The start of something new

On January 1, 2025, I attended a wedding that changed my life.

The story starts a few weeks earlier, when I got a call from a very close friend. Her Maid of Honor bailed, leaving her hanging. My heart broke for her. She had poured so much intention and care into planning her wedding and wanted nothing more than to be fully present on her day. Her MOH was supposed to make sure that happened. 

I was meant to be just a guest.

With tears in her eyes and a shaky voice on the other end of the phone, she told me she needed help. That day, without knowing it, I said yes to a job that would change the trajectory of my life.

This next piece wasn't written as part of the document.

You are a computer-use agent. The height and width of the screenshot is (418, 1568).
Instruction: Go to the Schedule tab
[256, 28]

When the wedding day arrived, I showed up with bells on. It was a lower-budget, deeply intimate, self-planned wedding. They tied the knot overlooking the Pacific Ocean from a bluff in Santa Barbara, California, surrounded by forty of their closest friends and family. It was breathtaking. So were they.

It became my duty - and my honor - to make sure my bestie had the best day of her life.

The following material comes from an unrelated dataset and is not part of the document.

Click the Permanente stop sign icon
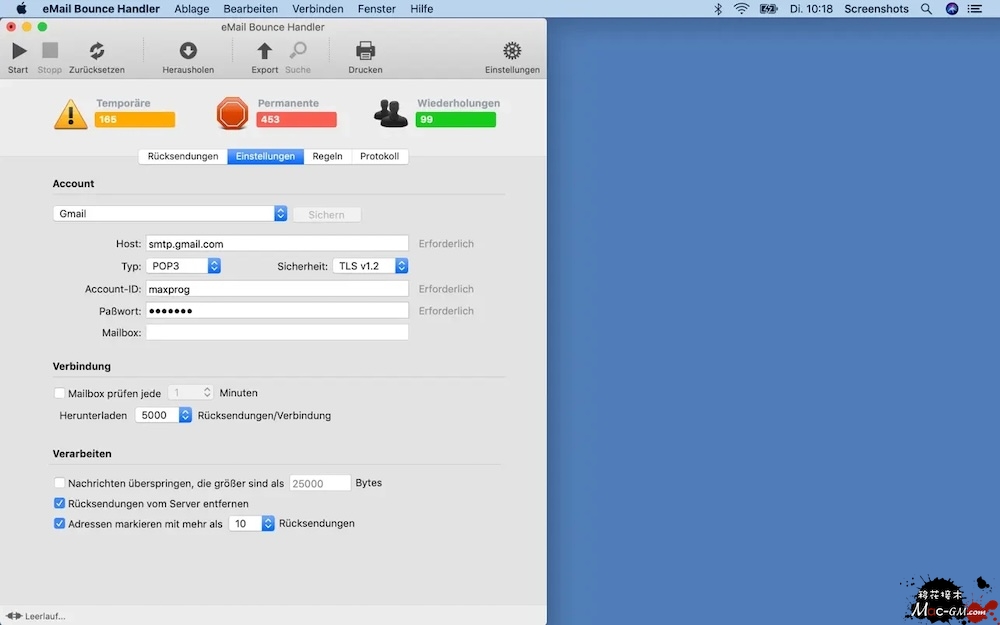Screen dimensions: 1000x625 (232, 114)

The day unfolded into fourteen hours of happy tears, organizing people, setting up and breaking down multiple locations, keeping the timeline moving exactly how she wanted it, and ending the night dancing it all out. When I finally crawled into bed, I felt like I’d just finished a forty-ounce latte. Exhausted…. but buzzing.

How could something so labor-intensive feel so energizing?

The only other time I’d felt that way was years earlier, when I had the opportunity to ordain another friend’s wedding. Was it just because I love my friends so deeply? Maybe, I thought.

But later in the year, I realized something important: it didn’t matter whether I had best-friend rapport or the fondness of a newer connection. Showing up for people on their wedding day is an all-encompassing task - and one that happens to draw on (humble brag) every one of my natural gifts.

No job had ever felt so easy.

Not easy because it lacked hard work, but easy because it finally felt aligned. Like I had found work that didn’t just fill my soul, but wholeheartedly fueled it.

Three weeks later, just days shy of my 30th birthday, I was sitting across from my partner, Ricco, sharing an açaí bowl. I looked at him, eyes welling with tears, and said: This year, I’m becoming a wedding coordinator.